I was reading this piece on Rock Paper Shotgun about Warren Spector and there was some discussion of the "one city block" concept. This concept resonates with my wishes for HOPE and where its heading. The idea is fairly simple, it means that you take a small area like a single city block and you simulate it in as much depth as you can. This "small systemic" design approach is very firmly what I have in mind for HOPE.

What it means in terms of the game experience, is that you should feel the place is more convincing and "alive" because the actual space itself has a certain level of autonomy and authenticity to it. This is important because there's naturally a tension between the "design" of a game and the "autonomy" of it.

Let me explain with one of the examples I'm thinking about for my DABL behavior language.

Think of the example of the "Elizabeth" character from Bioshock Infinite for a moment. There's a video of the beach scene in the game, where Elizabeth is confronted with all sorts of new experiences for the first time. In this scenario there's immediately a tension because they are trying to portray her as autonomous enough to enjoy these new experiences. But what if the player moves on from the beach immediately? In the game Elizabeth follows the player, but ask yourself what would happen in reality? The issue is that there's a tension between the motives of Elizabeth (to explore her surroundings) and the motives of the game designer (to make her a useful buddy).

So what if we took the other route. What if we gave Elizabeth complete autonomy? What if she could continue exploring until she became concerned about her relationship with the player?

I think the "small area deep simulation" aspect offers us some real freedom to explore here. If we tip the balance more towards "system" and less towards "design", so that things that should appear autonomous actually ARE autonomous. Its actually quite a different way to look at game design and is definitely not something happening in the AAA space right now. So my goal is that we get enough autonomy in the various systems (trade, characters, economy etc) that the systemic nature of them is apparent to players. It is a risky way of designing and notoriously hard to balance, so its likely there will be some really horribly broken balance issues to start with. But I'm hoping that this sort of systemic design will ultimately lead to a more interesting world space on a relatively meager production budget.

So anyway, on to the other news. Which this time around is GOOD news too!

If you recall, recently we lost a couple of artists. Specifically one of the guys was working on the environment (rig) artwork. Well luckily I've got an offer of some help from a buddy at work who is an unbelievably good environment artist.

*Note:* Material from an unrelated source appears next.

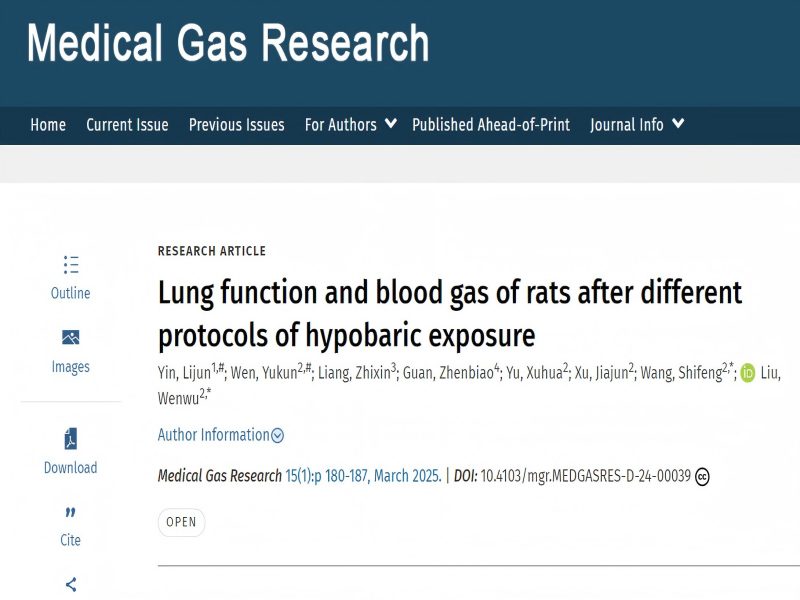Click the Share icon in sidebar
Viewport: 800px width, 600px height.
(70, 584)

We went over some reference images of various inspirations (post apocalyptic places, games, rusty metalwork, anime etc). Tim is really good (he's a tutor at the University where I work, he teaches 3D art) at the technical side of art. He really knows his stuff inside and out, but as importantly has a great eye for lighting and colour. This means that in the next 4-6 weeks we should have some really amazing environment art coming up, specifically in terms of housing blocks and the "shanty town" feel of the rigs accommodation.

I've also been approached by one of Tim's students to do some environment work over the summer, which will be a big help.

On other art aspects, there's been a bit of a hiatus as I'm working on getting up to speed with Unity and its production pipeline. I did manage to spend $600 on various art packs from the Unity asset store, but that's only going to cover a tiny fraction of the art requirements and still requires a fair bit of repainting and texturing to be any use. Some of the assets are also not really ideal for real-time use.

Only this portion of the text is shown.